(MATERIAL FOR THIS TASK Opens)
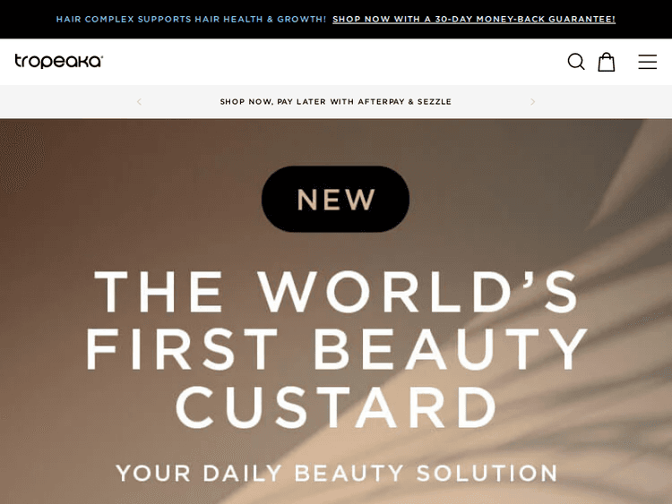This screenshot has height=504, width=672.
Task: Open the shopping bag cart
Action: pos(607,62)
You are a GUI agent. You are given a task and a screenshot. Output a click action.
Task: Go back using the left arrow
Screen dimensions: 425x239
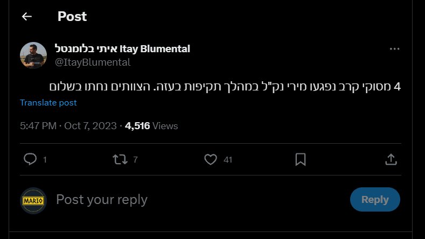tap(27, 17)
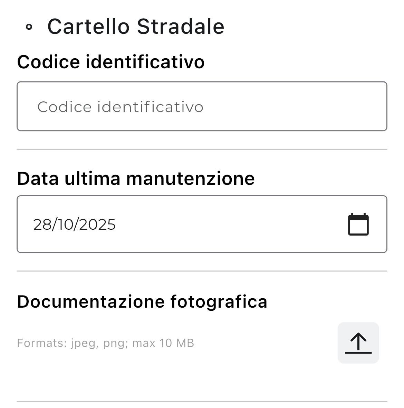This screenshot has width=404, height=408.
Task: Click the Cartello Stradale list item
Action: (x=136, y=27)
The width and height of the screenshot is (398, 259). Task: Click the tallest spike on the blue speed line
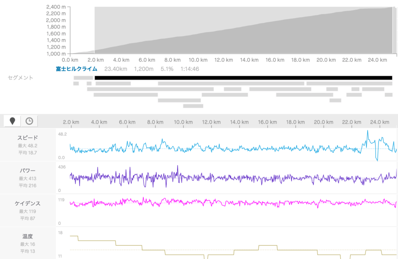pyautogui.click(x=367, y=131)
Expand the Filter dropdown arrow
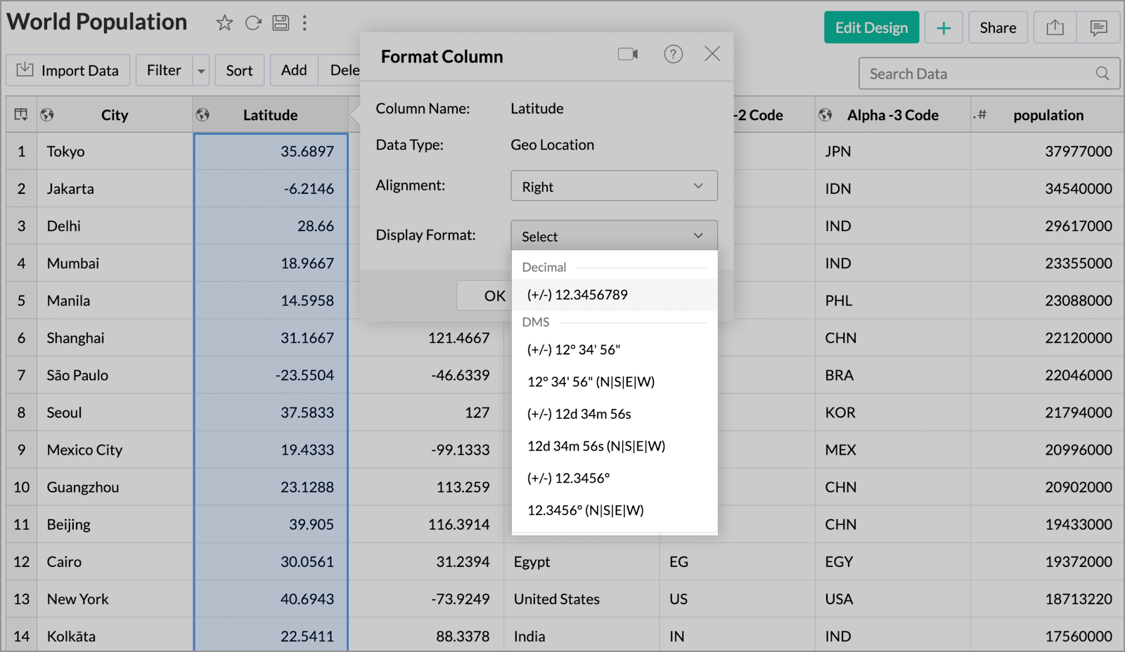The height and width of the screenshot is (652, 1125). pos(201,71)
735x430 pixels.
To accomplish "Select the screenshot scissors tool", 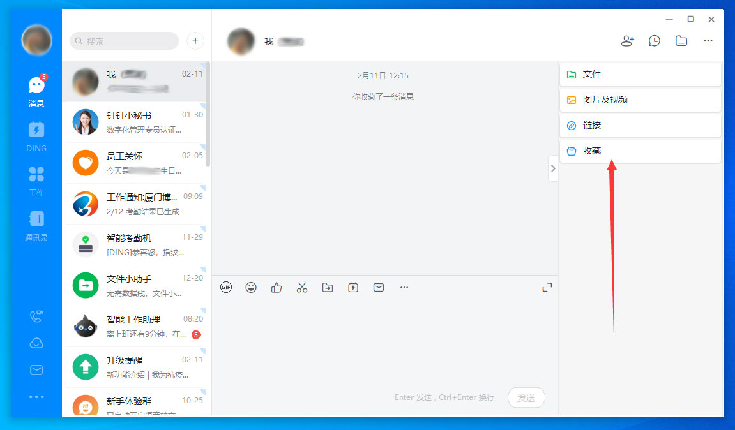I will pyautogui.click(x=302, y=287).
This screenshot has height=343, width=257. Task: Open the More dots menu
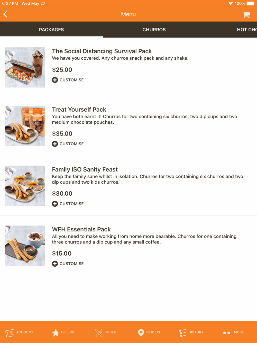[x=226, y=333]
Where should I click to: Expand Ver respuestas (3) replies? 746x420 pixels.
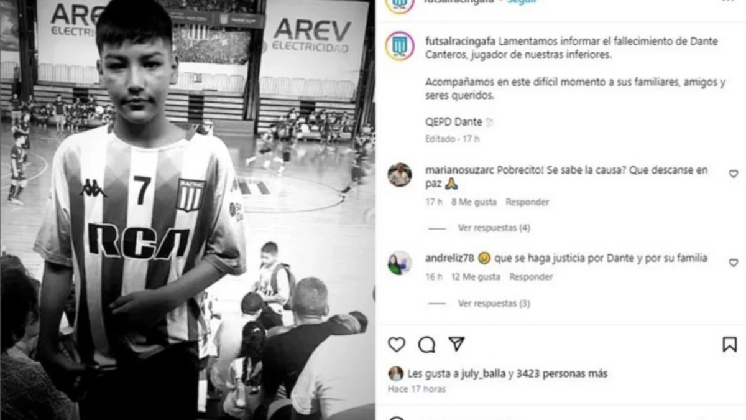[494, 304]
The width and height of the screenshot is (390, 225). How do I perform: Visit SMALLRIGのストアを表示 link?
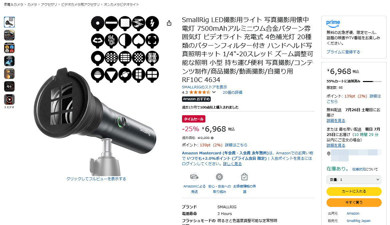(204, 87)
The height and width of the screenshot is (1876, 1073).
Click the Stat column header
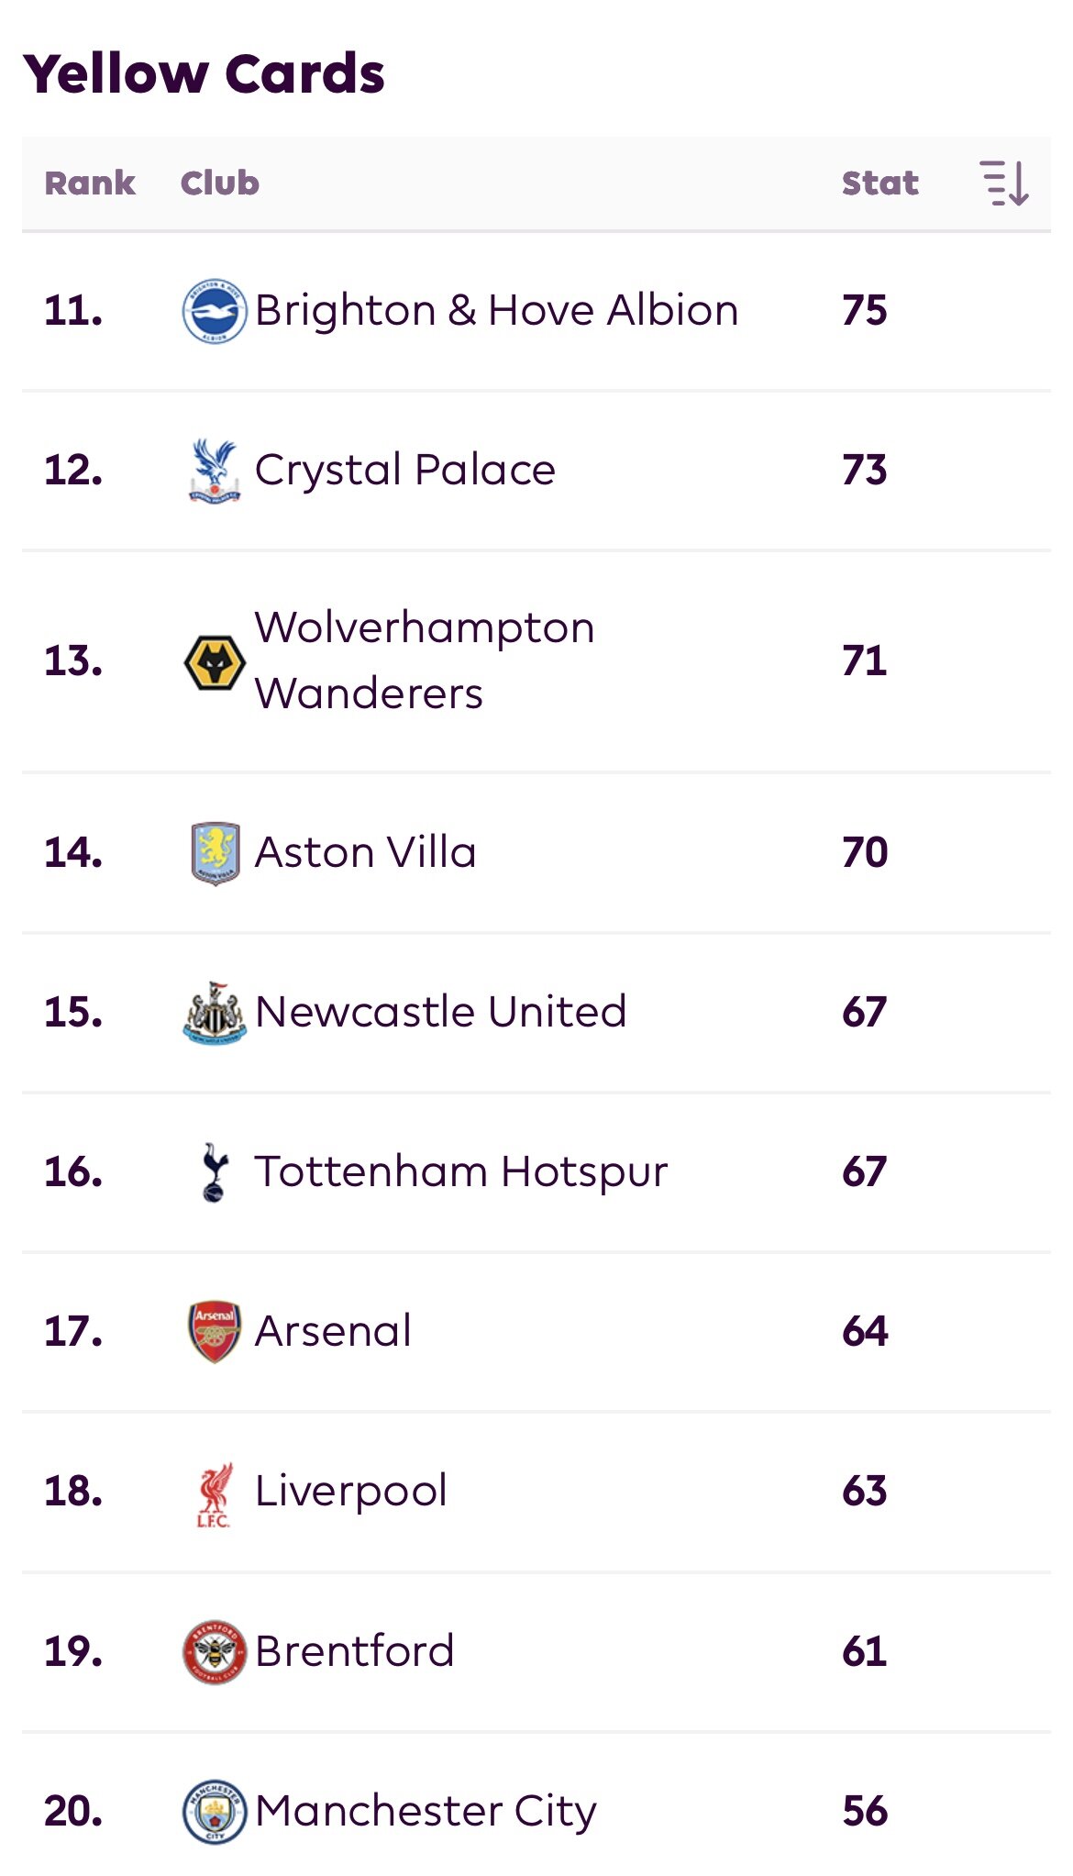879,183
(MATERIAL FOR THIS TASK Closes)
- [EXERCISE DESCRIPTION]: Go to the line that contains "Where should I" and copy it and every line after it through the end of the entries, exactly, without the pictures.

- [RESPONSE]:
Where should I click to: Expand Ver respuestas (3) replies? 746x420 pixels.
[494, 304]
The width and height of the screenshot is (390, 225). How do I perform: Visit SMALLRIGのストアを表示 link?
(204, 87)
The height and width of the screenshot is (1876, 1073).
Click the Stat column header
879,183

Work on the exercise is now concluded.